Not sure what the difference is between MD and CA, but I'm getting mine at $31k out fo the door over here in MD.

The GTO i'm getting is a Black 6m, with AC grills thrown in for free.

The invoice for the car was $30,4xx (can't remember the exact number).


----------



## Gooooat (Jul 1, 2005)

I think our tax rate is 8.25% , no easy way around that. What is your tax rate in MD?


----------



## JMVorbeck (Jun 1, 2005)

Gooooat said:


> I'm getting clost to finally pulling the trigger on this and the dealer quoted me $35,416 out the door for a 2005 six-speed with the 18" rims. Does this sound about right, he said he was giving it to me at $100 over invoice (whatever that is). Keep in mind I'm in CA and the price includes almost $3000 in tax and g'ment fees.
> 
> Thanks for your input....


After the warranty upgrade, taxes, title, tags ect thats about what I paid for mine.


----------



## 6QTS11OZ (Mar 27, 2005)

I paid $34,700 out the door for mine. But I don't have the 18s.


----------



## GTODEALER2 (Aug 11, 2005)

That is not even close to wholesale,,,, That is almost sticker but with the 18's its not that bad. Invoice here at our dealership I have heard is right around 29,000 then 500 for wheels, plus tax, title, warranty and anything else that they can get you for. I just paid 21,000 for another 04 GTO Pulse red with under 2,000 miles, they gave me 20,500 for trade for my m6 and got my new A4 for 21,000 and it has 1500 miles on it. I say low ball them,,, it cant hurt but I know at this dealership they will not budge off of sticker.


----------



## AnthonyGP (Aug 17, 2005)

Tax rate in MD is 5%. I'm actually going to hold out on him until mid-Sept and offer a lower price since the 06's are scheduled for Oct. The price I got was only the first round of negotiations. I think I can get him down to $29 or so in late Sept.


----------



## StocktonRaider (Mar 11, 2005)

thats about what I paid in Stockton ca 7 months ago


----------



## Gooooat (Jul 1, 2005)

Yes, I've called around and the dealers are all in the same boat...no discounts at all on this. I offered one $32,918 out the door and he said "sure, but you still need to pay the tax and other fees"  I should be used to paying more for stuff living in CA.


----------



## mrbst47 (Aug 27, 2005)

Here in central Texas I paid 31916.5 out the door. that includes tax, title etc etc.


----------



## JMVorbeck (Jun 1, 2005)

mrbst47 said:


> Here in central Texas I paid 31916.5 out the door. that includes tax, title etc etc.

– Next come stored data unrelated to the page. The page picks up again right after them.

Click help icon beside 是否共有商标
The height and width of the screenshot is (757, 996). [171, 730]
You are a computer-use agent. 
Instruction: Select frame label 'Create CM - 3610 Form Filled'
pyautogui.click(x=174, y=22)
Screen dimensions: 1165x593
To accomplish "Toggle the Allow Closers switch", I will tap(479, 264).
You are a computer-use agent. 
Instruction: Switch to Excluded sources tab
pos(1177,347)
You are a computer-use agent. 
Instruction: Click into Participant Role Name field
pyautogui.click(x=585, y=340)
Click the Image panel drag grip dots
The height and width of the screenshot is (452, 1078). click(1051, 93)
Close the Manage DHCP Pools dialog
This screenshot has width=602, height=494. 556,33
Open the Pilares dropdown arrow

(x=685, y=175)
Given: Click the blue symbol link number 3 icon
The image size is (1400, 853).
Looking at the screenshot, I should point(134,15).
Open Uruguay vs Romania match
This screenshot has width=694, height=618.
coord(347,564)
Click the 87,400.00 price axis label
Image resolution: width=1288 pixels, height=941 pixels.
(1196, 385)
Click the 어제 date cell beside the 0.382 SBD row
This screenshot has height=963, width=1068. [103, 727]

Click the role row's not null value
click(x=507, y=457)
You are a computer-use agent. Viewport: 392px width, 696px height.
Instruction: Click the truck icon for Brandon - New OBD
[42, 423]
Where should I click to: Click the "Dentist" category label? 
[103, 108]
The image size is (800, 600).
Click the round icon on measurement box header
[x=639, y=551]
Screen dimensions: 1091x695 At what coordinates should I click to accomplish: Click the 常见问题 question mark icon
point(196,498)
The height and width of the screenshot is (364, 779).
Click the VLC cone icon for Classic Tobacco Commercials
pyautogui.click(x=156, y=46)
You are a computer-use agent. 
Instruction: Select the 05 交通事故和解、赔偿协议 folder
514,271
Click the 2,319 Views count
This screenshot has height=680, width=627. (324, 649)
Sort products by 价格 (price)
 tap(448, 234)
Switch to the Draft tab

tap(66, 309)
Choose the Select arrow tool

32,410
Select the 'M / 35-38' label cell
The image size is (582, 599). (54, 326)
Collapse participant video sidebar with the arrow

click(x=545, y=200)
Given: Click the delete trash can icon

  Wow. You got a much better deal than I did, and I had GMS!


----------



## StangStalker (Aug 21, 2005)

Walked out the door with the keys for 34872.31 here in MA.


----------



## MostlyStock (Aug 31, 2005)

mrbst47 where did you get yours? I went to a dealer in fort worth that bills themselves as "The Discount King" having a "clear the Lot" sale, no less, and they wanted $2000 over MSRP, for an 05... They had added a strut brace and bushing kit to justify the $2000 premium...

When I talked to them about it they were willing to negotiate on the 2000 premium but that was it...

I mentioned that I wanted to pay $500 over invoice and the guy acted like I slapped his mother. He actually got mad...I told him that I wasn't trying to insult him but that was my offer and I left. I figure that when I look at auto trader I see at least 5 dealerships in the metroplex that have 10 or more GTOs in stock, sooner or later they are going to get tired of paying the floorplan on these decide to sell them at a profit...even if that profit is $500 plus holdback. 

I am looking to at the very least get below MSRP before I will bite... If I have to get anywhere near MSRP It will be on an 06...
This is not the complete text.